Our pilgrim starts in New York City, of course.
Next up? Allentown. Philadelphia. State College, Pa. West Middlesex/Youngstown. Columbus. Detroit. Chicago. Madison. Sharon, Wisc. St. Louis. Boontown, Mo. Kansas City. Des Moines. Denver. Colorado Springs. Phoenix. Las Vegas/Pahrump. Sebastopol, Calif. Sacramento/Yuba City. Los Angeles/Pasadena.
Guess what? This election is all about the economy. It isn’t simply that the economy is the main issue, which it clearly is, but it is the only issue. Oh, President Barack Obama is also a major issue, as is Speaker of the House Nancy Pelosi. But it seems that when Americans open their heart, from coast to coast, what they want to talk about is economics — issues that are framed almost precisely the way they will be framed the next time that someone whose last name is Clinton steps to a podium to deliver a campaign address.

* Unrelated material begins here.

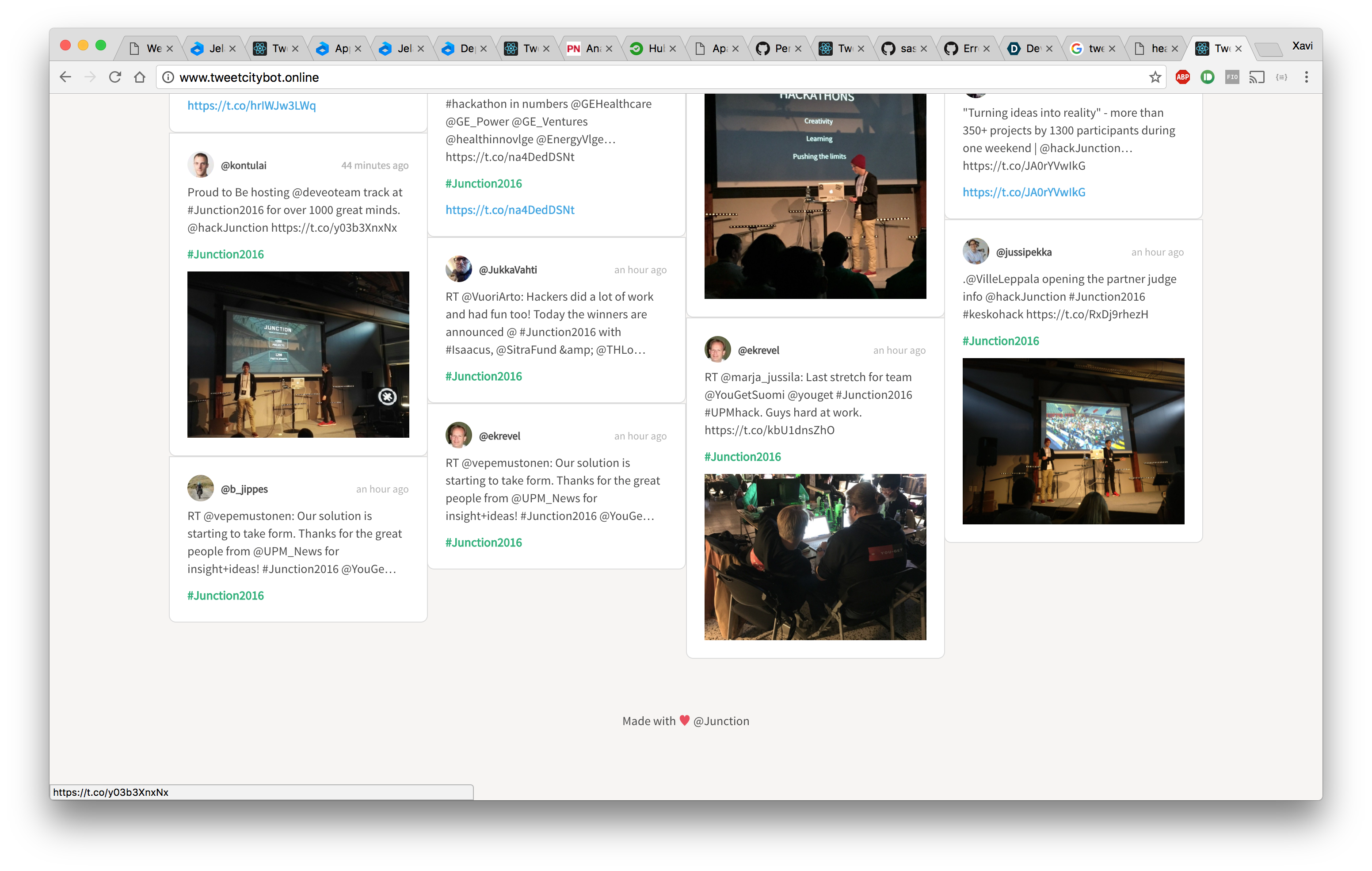Bookmark page with the star icon

point(1155,77)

Of course, it helps if one goes nowhere near the Bible Belt, other than, of course, a few select corners of the Midwest. It is significant that Klein mainly hits the industrial Midwest, with the exception of the Village of Sharon.
But wait, you say, what about Colorado Springs? Isn’t that the center of theocratic America?
Maybe, although that is a very complex community. And, besides, I cannot find a single word in Klein’s piece that appears to be drawn from encounters in the homeland of Focus on the Family. I guess everyone there was silent.
So here’s the news: The angst and the rampant anger that is making America such a dangerous place right now are completely rooted in secular, faith-free issues. There are no cultural, moral or religious issues at play at the moment. And there will be no wave of post-election data from the Pew Forum on Religion & Public Life that demonstrates, once again, that frequent visits to pews or sanctuaries have anything to do with how Americans make their decisions when they pull levers in voting booths.
So those of you who are interested in religion news have no reason whatsoever to read this particular Time cover story. Issues of culture, morality and religion will play no role whatsoever in this election season. The Time team listened to America and America — mostly the blue zip codes — has spoken.